En la lisant, Jacques devina tout. Il se dit: «L'enfant fait des bêtises… Il faut que j'y aille.» Et sur le champ il demanda un congé au marquis.
«Un congé! fit le bonhomme en bondissant… Etes-vous fou?… Et mes mémoires?…
– Rien que huit jours, monsieur le marquis, le temps d'aller et de revenir; il y va de la vie de mon frère. – Je me moque pas mal de votre frère… Est-ce que vous n'étiez pas prévenu, en entrant? Avez-vous oublié nos conventions?
– Non, monsieur le marquis, mais…
– Pas de mais qui tienne. Il en sera de vous comme des autres. Si vous quittez votre place pour huit jours, vous n'y rentrerez jamais. Réfléchissez là-dessus, je vous prie… et tenez! pendant que vous faites vos réflexions, mettez-vous là. Je vais dicter.
– C'est tout réfléchi, monsieur le marquis, Je m'en vais. – Allez au diable.» Sur quoi l'intraitable vieillard prit son chapeau et se rendit au consulat français pour s'informer d'un nouveau secrétaire.
Jacques partit le soir même.
En arrivant à Paris, il courut rue Bonaparte. «Mon frère est là-haut?» cria-t-il au portier qui fumait sa pipe dans la cour, à califourchon sur la fontaine. Le portier se mit à rire: «Il y a beau temps qu'il court», dit-il sournoisement.

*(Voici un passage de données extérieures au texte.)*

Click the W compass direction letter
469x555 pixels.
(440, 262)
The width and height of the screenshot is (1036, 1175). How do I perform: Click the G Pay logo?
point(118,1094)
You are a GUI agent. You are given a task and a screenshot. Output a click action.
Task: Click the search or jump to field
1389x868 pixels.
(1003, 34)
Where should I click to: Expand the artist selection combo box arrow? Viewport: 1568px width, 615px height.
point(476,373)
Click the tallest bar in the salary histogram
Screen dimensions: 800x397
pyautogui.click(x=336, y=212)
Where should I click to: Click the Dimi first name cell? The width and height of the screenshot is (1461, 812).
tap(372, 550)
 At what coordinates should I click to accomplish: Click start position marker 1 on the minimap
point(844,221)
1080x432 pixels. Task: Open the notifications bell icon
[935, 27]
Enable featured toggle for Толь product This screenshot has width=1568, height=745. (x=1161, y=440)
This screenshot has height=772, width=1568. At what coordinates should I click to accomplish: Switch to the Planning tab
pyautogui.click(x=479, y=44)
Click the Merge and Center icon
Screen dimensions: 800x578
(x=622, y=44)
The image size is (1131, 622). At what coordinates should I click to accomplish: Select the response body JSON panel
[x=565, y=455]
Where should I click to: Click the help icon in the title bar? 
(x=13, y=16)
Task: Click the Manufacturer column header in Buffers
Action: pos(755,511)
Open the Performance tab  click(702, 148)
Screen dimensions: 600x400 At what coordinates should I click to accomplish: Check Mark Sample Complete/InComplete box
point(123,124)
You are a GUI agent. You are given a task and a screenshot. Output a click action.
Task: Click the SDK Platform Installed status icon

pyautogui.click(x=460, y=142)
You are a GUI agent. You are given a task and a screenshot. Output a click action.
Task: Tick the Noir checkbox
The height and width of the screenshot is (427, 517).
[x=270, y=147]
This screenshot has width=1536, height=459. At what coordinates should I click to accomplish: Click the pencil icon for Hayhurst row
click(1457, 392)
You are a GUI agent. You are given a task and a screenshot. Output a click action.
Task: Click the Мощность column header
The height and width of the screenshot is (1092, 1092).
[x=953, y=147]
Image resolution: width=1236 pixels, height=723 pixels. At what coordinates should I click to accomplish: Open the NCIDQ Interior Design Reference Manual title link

Il voulait faire le discret, mais une pièce de cent sous lui desserra les dents. Alors il raconta que depuis longtemps le petit du cinquième et la dame du premier avaient disparu, qu'ils se cachaient on ne sait où, dans quelque coin de Paris mais ensemble! coup sûr, car la Négresse Coucou-Blanc venait tous les mois voir s'il n'y avait rien pour eux. Il ajouta que M. Daniel, en partant, avait oublié de lui donner congé, et qu'on lui devait les loyers des quatre derniers mois sans parler d'autres menues dettes.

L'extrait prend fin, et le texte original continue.